- **Tarefa breve 1**
Devolve, sem qualquer alteração, as linhas dos registos que vão desde a linha com "Given: Click the 80.00000" até à linha com "Click the X", incluindo ambas.

- **Bloco de texto**
O ano passado terminou muito melhor para Mário Centeno do que começou. As notícias de dezembro serviram para o mostrar. A subida do “rating” da dívida portuguesa pela Fitch, depois de a Standard & Poor’s já o ter feito, e a descida dos juros da dívida a 10 anos para valores inferiores aos de Itália são mais um presente de Natal antecipado para o ministro das Finanças do País que voltou a ser o aluno bem comportado da Europa. Agora, resta a Mário Centeno esperar que a sua boa estrela continue a brilhar em 2018, com a estreia no cargo de presidente do Eurogrupo, este sábado, 13 de janeiro. O ministro das Finanças português recebeu o testemunho das mãos do holandês Jeroen Dijsselbloem, esta sexta-feira, numa cerimónia que se realizou na embaixada de Portugal em Paris.
Mas esta melhoria tão desejada nos indicadores económicos não foi feita sem uma descida anterior aos infernos. No arranque de 2017, a escolha para o Eurogrupo de um ministro de um País resgatado, pressionado pelos seus pares a mudar de orientação, parecia tão improvável como a saída de Portugal do Procedimento por Défice Excessivo, a redução do défice orçamental para os valores mais baixos da democracia, o maior crescimento económico do século, o regresso do desemprego para níveis pré-crise ou a saída do patamar de lixo nas avaliações das agências internacionais (ver Os Trabalhos de Centeno). Tudo isso parecia muito difícil de alcançar, mas Mário Centeno conseguiu-o, ao comando das Finanças de um Governo apoiado por dois partidos de uma esquerda que ainda causa arrepios em Bruxelas. Seis anos após o resgate, e pela primeira vez em muito tempo, as contas nacionais voltaram a bater certo.

Registos de uma fonte de dados:
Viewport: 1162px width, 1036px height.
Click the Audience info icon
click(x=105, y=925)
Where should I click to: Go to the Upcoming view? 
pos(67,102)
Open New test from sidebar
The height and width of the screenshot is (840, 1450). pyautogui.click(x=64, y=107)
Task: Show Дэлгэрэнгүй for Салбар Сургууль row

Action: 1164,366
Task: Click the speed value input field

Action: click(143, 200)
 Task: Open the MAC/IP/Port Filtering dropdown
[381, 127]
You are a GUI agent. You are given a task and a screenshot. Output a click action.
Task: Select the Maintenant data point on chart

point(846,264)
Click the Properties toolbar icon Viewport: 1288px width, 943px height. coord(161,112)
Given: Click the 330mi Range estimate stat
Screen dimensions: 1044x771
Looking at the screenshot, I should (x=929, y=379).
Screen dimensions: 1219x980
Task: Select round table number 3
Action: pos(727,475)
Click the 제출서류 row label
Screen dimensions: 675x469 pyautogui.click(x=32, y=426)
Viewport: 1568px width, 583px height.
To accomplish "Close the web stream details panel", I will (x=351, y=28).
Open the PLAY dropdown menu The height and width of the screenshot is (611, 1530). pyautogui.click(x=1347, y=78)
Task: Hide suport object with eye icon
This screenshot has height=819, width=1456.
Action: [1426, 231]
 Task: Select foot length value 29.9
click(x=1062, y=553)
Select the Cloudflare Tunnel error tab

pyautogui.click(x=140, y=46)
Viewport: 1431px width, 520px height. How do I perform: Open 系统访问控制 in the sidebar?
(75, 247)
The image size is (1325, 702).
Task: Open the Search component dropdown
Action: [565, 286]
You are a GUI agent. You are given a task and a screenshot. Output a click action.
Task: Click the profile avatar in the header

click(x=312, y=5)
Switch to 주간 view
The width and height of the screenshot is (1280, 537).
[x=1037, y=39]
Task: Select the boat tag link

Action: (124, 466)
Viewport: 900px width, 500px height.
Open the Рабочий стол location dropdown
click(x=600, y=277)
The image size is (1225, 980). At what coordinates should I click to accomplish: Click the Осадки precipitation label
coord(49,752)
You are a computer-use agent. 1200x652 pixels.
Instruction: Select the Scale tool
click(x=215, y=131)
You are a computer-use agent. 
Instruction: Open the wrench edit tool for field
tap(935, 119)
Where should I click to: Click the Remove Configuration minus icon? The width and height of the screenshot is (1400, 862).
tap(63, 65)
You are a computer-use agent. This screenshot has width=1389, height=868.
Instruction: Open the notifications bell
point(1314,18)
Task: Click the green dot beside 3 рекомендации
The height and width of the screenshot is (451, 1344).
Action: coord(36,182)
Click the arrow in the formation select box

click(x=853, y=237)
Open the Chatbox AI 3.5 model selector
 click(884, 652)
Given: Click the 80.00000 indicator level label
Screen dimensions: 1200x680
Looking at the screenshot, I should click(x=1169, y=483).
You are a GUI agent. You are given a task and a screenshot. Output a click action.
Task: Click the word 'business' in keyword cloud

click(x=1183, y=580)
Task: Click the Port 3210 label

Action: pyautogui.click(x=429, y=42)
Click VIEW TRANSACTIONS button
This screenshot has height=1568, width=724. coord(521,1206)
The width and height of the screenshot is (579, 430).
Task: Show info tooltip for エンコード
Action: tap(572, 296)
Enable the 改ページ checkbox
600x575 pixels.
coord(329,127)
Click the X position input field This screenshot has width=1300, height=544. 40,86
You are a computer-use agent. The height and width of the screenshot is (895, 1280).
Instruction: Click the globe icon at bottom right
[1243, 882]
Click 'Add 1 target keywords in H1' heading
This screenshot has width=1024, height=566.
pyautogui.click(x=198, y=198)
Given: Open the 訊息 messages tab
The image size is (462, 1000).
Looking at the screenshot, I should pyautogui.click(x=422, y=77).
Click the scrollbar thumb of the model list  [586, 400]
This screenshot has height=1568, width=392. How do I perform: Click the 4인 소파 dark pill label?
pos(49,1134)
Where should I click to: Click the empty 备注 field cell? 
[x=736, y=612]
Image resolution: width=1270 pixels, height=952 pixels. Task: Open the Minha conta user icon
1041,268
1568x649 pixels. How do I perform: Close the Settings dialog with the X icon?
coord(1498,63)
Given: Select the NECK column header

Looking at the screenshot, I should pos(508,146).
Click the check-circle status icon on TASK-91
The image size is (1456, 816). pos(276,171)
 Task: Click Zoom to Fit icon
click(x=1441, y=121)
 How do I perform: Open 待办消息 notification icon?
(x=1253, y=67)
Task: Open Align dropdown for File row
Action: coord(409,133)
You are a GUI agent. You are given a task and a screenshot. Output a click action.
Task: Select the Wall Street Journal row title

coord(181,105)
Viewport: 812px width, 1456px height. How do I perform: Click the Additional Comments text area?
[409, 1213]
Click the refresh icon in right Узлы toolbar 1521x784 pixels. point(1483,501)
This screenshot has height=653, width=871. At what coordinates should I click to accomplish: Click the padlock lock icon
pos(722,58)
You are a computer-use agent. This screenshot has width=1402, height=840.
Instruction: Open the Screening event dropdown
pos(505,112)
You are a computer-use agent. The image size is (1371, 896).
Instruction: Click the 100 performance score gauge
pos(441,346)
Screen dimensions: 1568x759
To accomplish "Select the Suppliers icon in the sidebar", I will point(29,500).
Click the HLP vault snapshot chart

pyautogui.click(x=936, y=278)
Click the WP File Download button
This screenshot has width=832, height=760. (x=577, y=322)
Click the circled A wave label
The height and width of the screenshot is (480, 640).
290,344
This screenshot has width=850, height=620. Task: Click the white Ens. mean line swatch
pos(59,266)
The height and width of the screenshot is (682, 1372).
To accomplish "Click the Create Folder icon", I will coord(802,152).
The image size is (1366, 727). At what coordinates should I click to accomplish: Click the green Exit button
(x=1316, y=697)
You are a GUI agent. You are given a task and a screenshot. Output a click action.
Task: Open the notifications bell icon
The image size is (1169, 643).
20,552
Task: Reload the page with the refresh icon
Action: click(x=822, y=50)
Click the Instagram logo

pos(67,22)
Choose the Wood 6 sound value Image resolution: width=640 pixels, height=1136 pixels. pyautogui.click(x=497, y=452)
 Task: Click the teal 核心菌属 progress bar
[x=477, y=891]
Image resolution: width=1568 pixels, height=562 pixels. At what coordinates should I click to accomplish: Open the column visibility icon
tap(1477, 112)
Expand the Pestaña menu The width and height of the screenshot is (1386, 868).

- **Tarefa breve 2**
Transcreve fielmente o trecho do texto sobre Mário Centeno que começa em "O ano passado" e termina em "Portugal em Paris.", com ambos os extremos incluídos.

- **Resultado da tarefa 1**
Given: Click the 80.00000 indicator level label
Screen dimensions: 1200x680
Looking at the screenshot, I should click(x=1169, y=483).
You are a GUI agent. You are given a task and a screenshot. Output a click action.
Task: Click the word 'business' in keyword cloud

click(x=1183, y=580)
Task: Click the Port 3210 label

Action: pyautogui.click(x=429, y=42)
Click VIEW TRANSACTIONS button
This screenshot has height=1568, width=724. coord(521,1206)
The width and height of the screenshot is (579, 430).
Task: Show info tooltip for エンコード
Action: tap(572, 296)
Enable the 改ページ checkbox
600x575 pixels.
coord(329,127)
Click the X position input field This screenshot has width=1300, height=544. 40,86

- **Resultado da tarefa 2**
O ano passado terminou muito melhor para Mário Centeno do que começou. As notícias de dezembro serviram para o mostrar. A subida do “rating” da dívida portuguesa pela Fitch, depois de a Standard & Poor’s já o ter feito, e a descida dos juros da dívida a 10 anos para valores inferiores aos de Itália são mais um presente de Natal antecipado para o ministro das Finanças do País que voltou a ser o aluno bem comportado da Europa. Agora, resta a Mário Centeno esperar que a sua boa estrela continue a brilhar em 2018, com a estreia no cargo de presidente do Eurogrupo, este sábado, 13 de janeiro. O ministro das Finanças português recebeu o testemunho das mãos do holandês Jeroen Dijsselbloem, esta sexta-feira, numa cerimónia que se realizou na embaixada de Portugal em Paris.